WSU historian Raymond Sun wins 2023 Library Excellence Award

Closeup of Raymond Sun standing under a tree.
Raymond Sun

For his role in introducing Washington State University students to World War II library archival research, Associate Professor of History Raymond Sun has been named the 2023 recipient of the WSU Libraries’ Excellence Award.

The award recognizes a non-library WSU faculty or staff member who has shown consistent support for the WSU Libraries. Recipients are chosen based on encouraging students to use the libraries; personal use of the libraries; personal support of or contributions to the libraries’ collections or services; interaction and cooperation with library faculty; and service on library-related committees.

Bringing the Cougar war dead back to life

Trevor Bond, WSU Libraries’ associate dean for digital initiatives and special collections, and Sun’s nominator, has worked with Sun for nearly 25 years. In that time, library staff have worked with his classes conducting research on both world wars.

One of Sun’s main research endeavors is the Fallen Cougars Project. Since 2017, undergraduate and graduate students have researched archival war records in WSU’s Manuscripts, Archives, and Special Collections to compile the stories of Washington State College students, faculty, and staff who died during World War II. The project also gives back to the community through public lectures and an online website that includes research essays, photographs, and other archival documents.

“Dr. Sun is an excellent teacher who believes that students should engage with primary sources,” Bond said. “Along the way, they have uncovered the stories of individual students whose actions may have been otherwise lost to history.”

Getting to know Fallen Cougars on a personal level

The Fallen Cougars Project has grown, Sun said, with teams of graduate researchers working on it every summer, augmented by undergraduates when he teaches his World War II (Europe) class. At the end of this summer’s research, the students are expected to complete reports on over 80% of the roughly 250 Fallen Cougars.

“I think that Fallen Cougars has had a major impact on most of the students who have worked on it,” Sun said. “Researching the War Records and other WSU publications allows them to get to know ‘their’ Fallen Cougars on a personal level. They learn their family history, what they did and accomplished at WSC, and the circumstances of their military service, deaths, and legacies.

“In many cases, they come to care deeply about the servicemen they’re researching and develop a personal stake in reconstructing their lives and reinfusing their humanity into the bare names on the WSU Veterans Memorial or in the index of the War Records,” Sun added. “The project helps reintegrate the Fallen Cougars into living memory and into the current WSU community, and the student researchers take great pride in that—as do I.”

Serving the country that incarcerated him

Black and white portrait photo of Toll Seike.
Washington State College student Toll Seike is among the Fallen Cougars that Raymond Sun’s students have researched to honor their memories. Seike was killed in combat on Oct. 29, 1944.

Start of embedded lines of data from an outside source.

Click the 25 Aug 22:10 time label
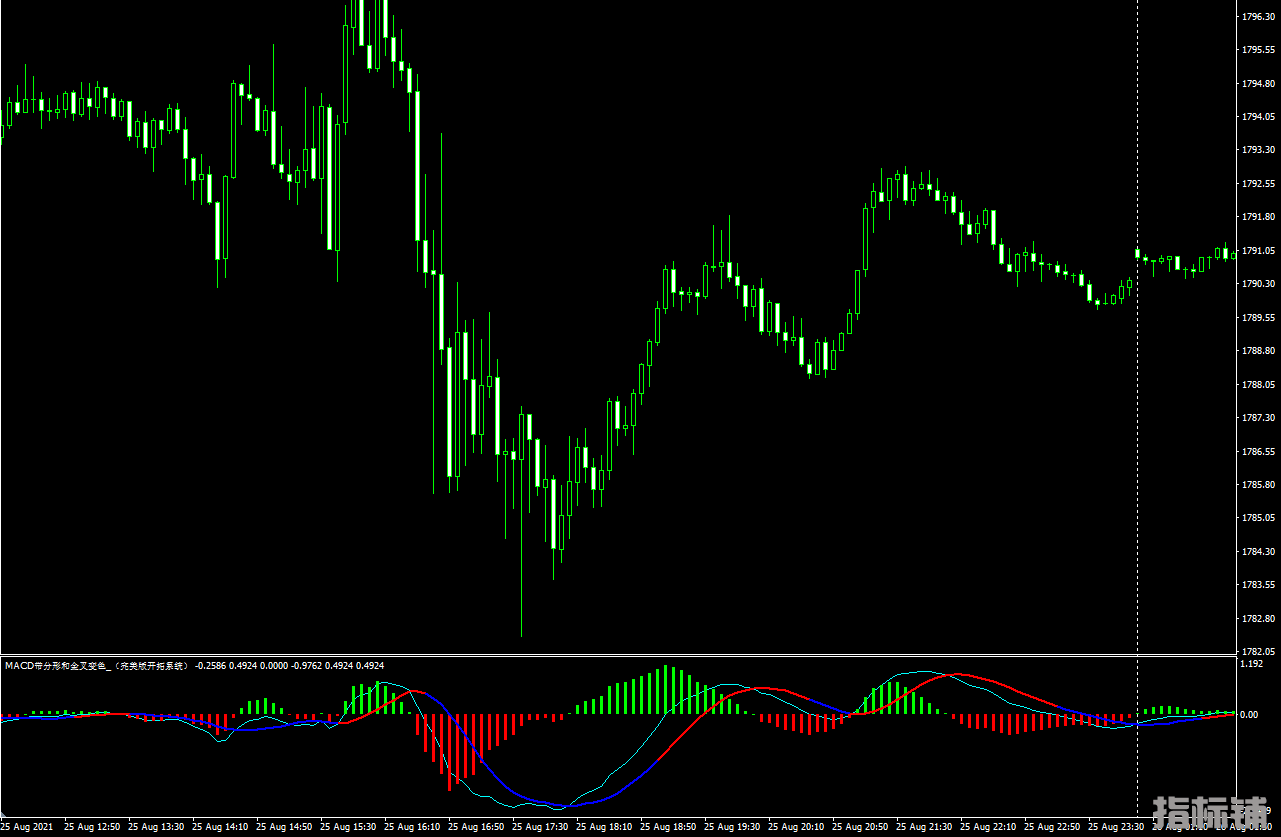Viewport: 1281px width, 837px height. (991, 827)
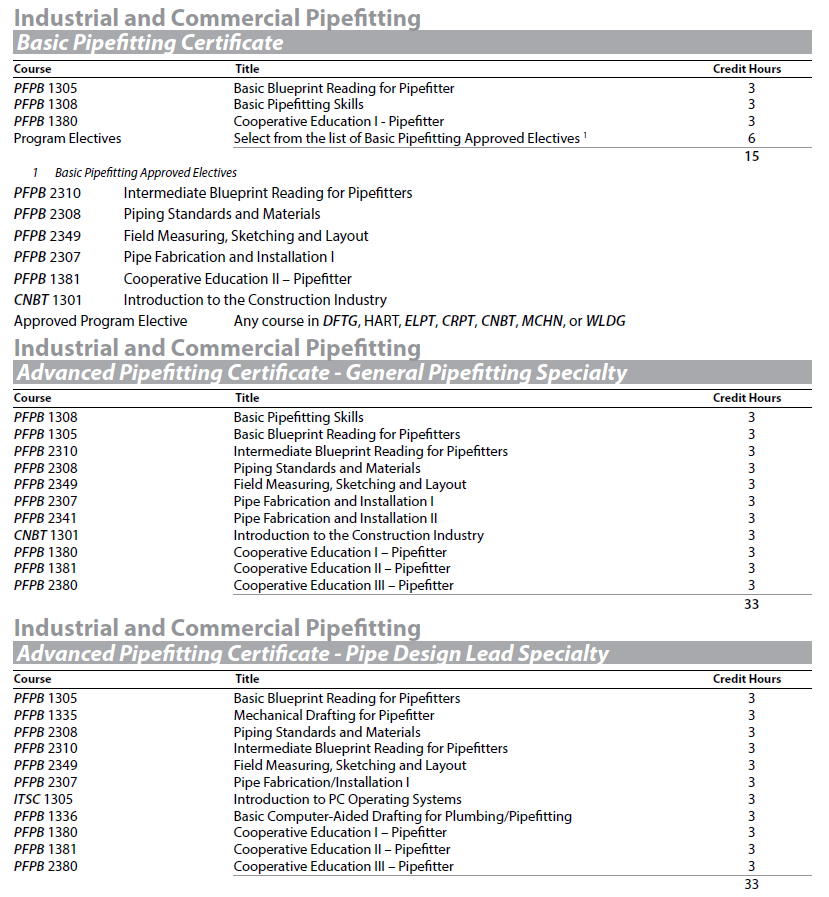This screenshot has width=829, height=897.
Task: Click course code ITSC 1305
Action: point(43,799)
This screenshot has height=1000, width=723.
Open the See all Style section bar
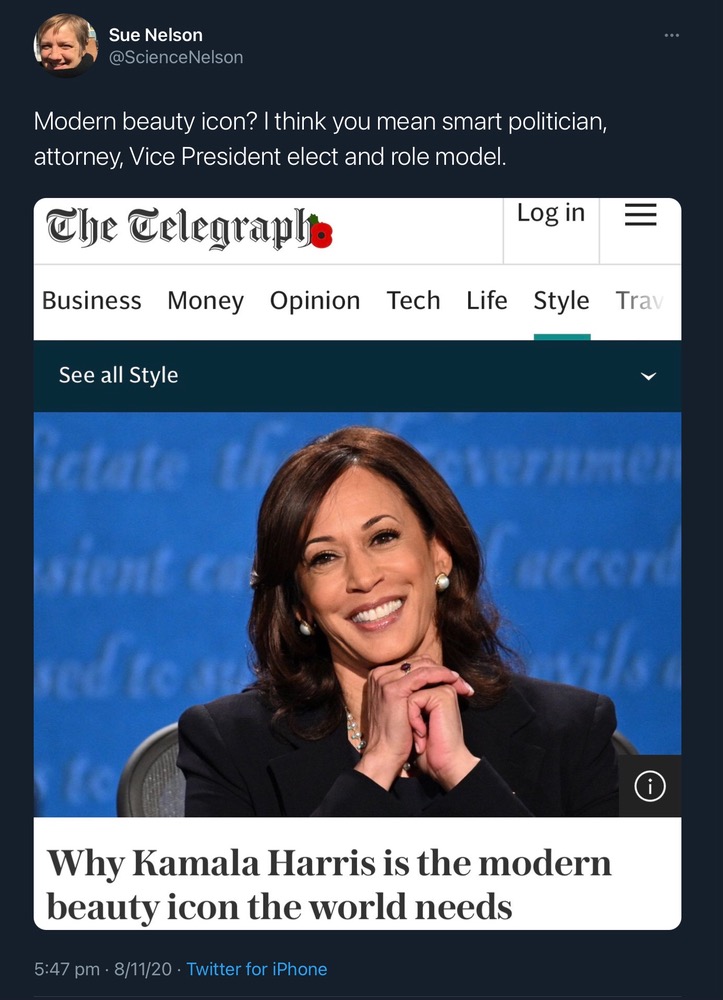tap(357, 376)
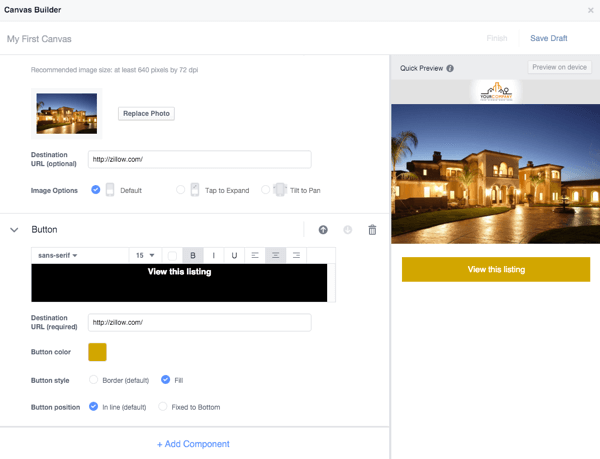The width and height of the screenshot is (600, 459).
Task: Choose the Border (default) button style
Action: click(x=94, y=380)
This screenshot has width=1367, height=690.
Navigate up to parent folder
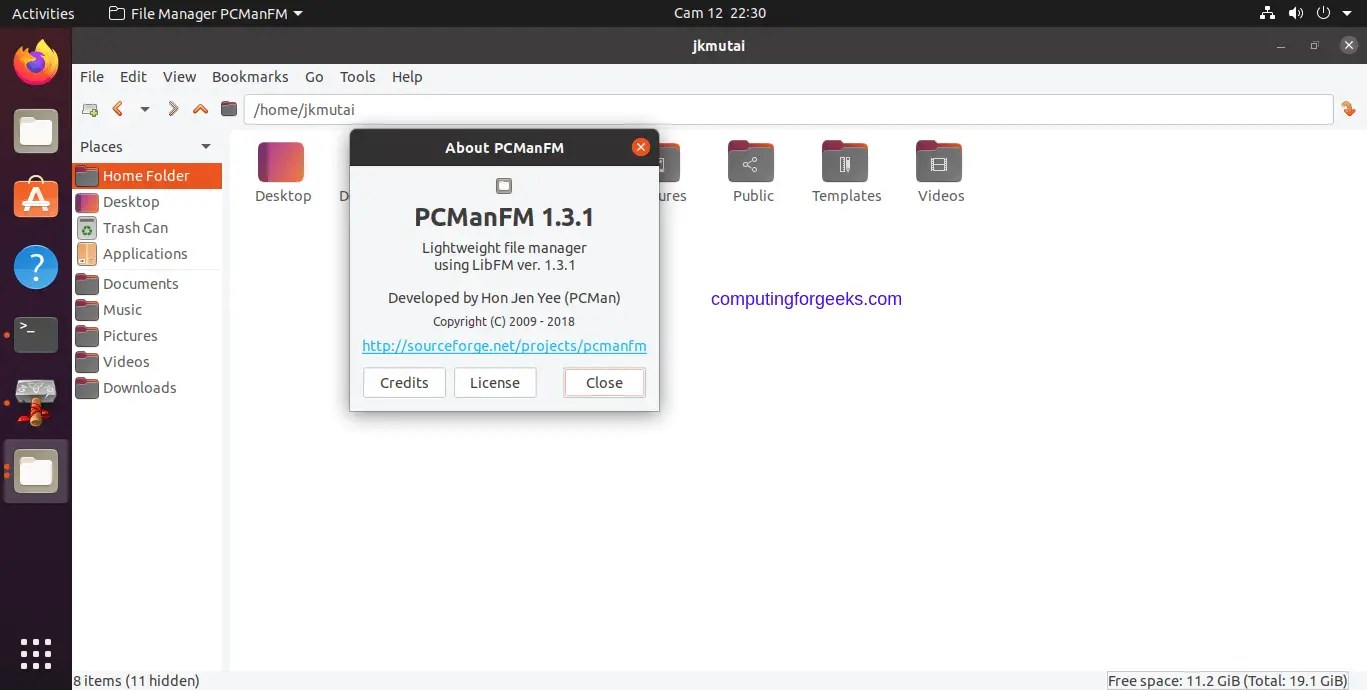pos(199,109)
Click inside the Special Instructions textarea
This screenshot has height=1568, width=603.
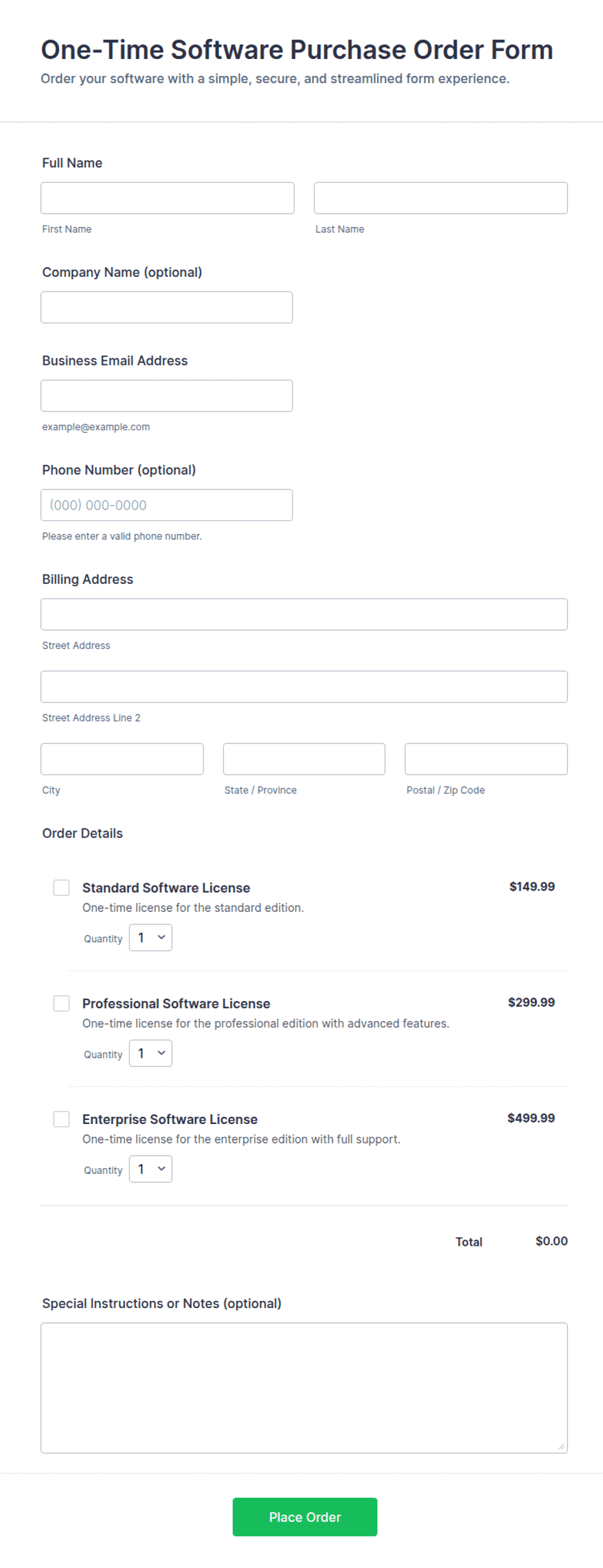click(304, 1388)
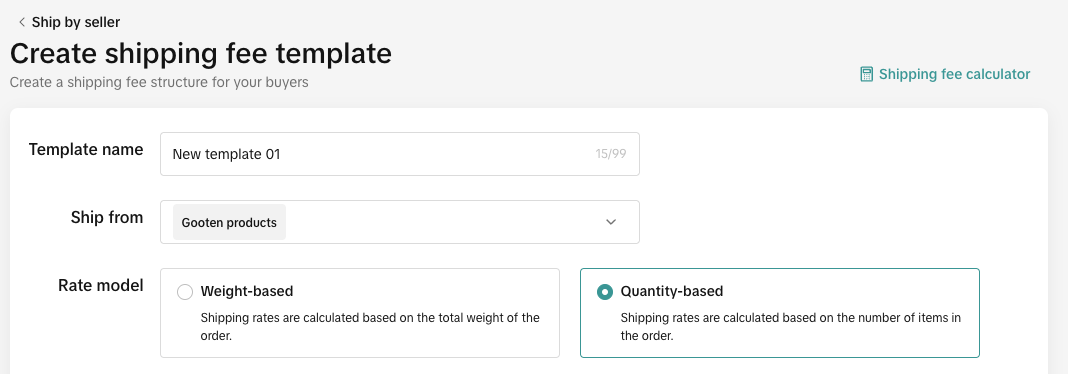Click the Template name input field

400,154
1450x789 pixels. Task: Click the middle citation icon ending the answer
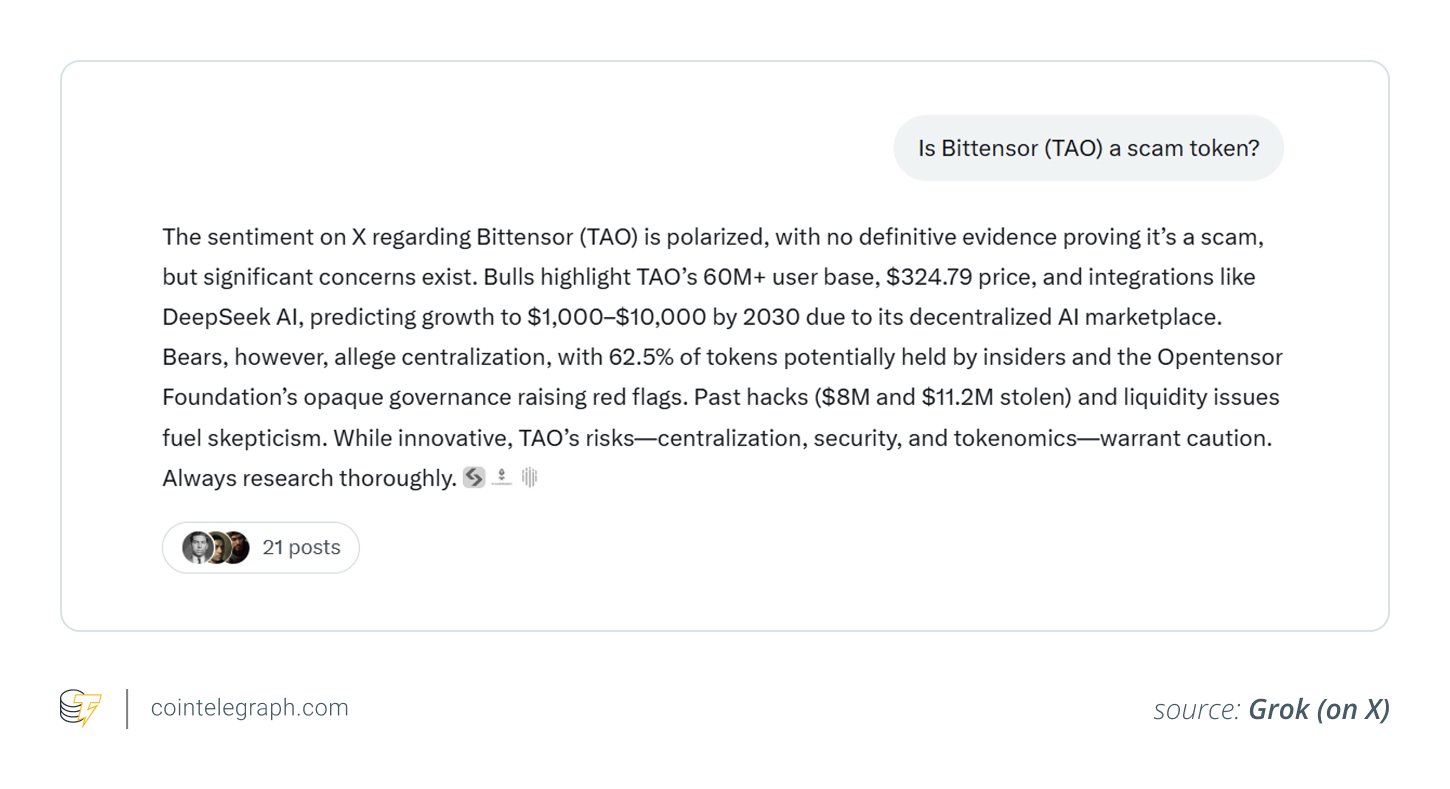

In early 1942, Toll Seike was a business administration student at WSC who kept to himself and worked at the college greenhouses, according to his Fallen Cougar Project narrative. Executive Order 9066, which sanctioned the incarceration of Japanese Americans in internment camps, ended his education. He and his family were uprooted from their Seattle-area home and moved from camp to camp for two years.

While at Heart Mountain Relocation Center in March 1944, the reticent Seike made a bold decision: to enlist in the U.S. Army and fight for the country that wanted him and others like him to be corralled behind barbed wire. He served in the all-Japanese American 442nd Regimental Combat Team, the most decorated American military unit in U.S. military history for its size and length of service. Seike was killed during the brutal rescue of the “Lost Battalion” in eastern France on Oct. 29. His family honored his memory by creating a Japanese garden at Sea-Tac, which is still maintained today.

Seike’s story is particularly meaningful to Sun because he is the only Japanese American and the only person of color among the Fallen Cougars.

“The fact that he and thousands of other Japanese Americans volunteered to serve in the U.S. Army after having been unlawfully incarcerated with their families on the basis of longstanding anti-Asian racism fanned by wartime hysteria always moves me deeply,” Sun said.

Seike and other Japanese Americans sought to prove their “Americanness” and win respect for themselves and their community, Sun said.

“I think that they succeeded to a degree, but as we’ve seen in recent years since COVID, his and their sacrifice did not end the problem of racism against Asians in America,” he added. “I wonder what he’d say if he could have seen the anti-Asian hate crimes of the COVID years.”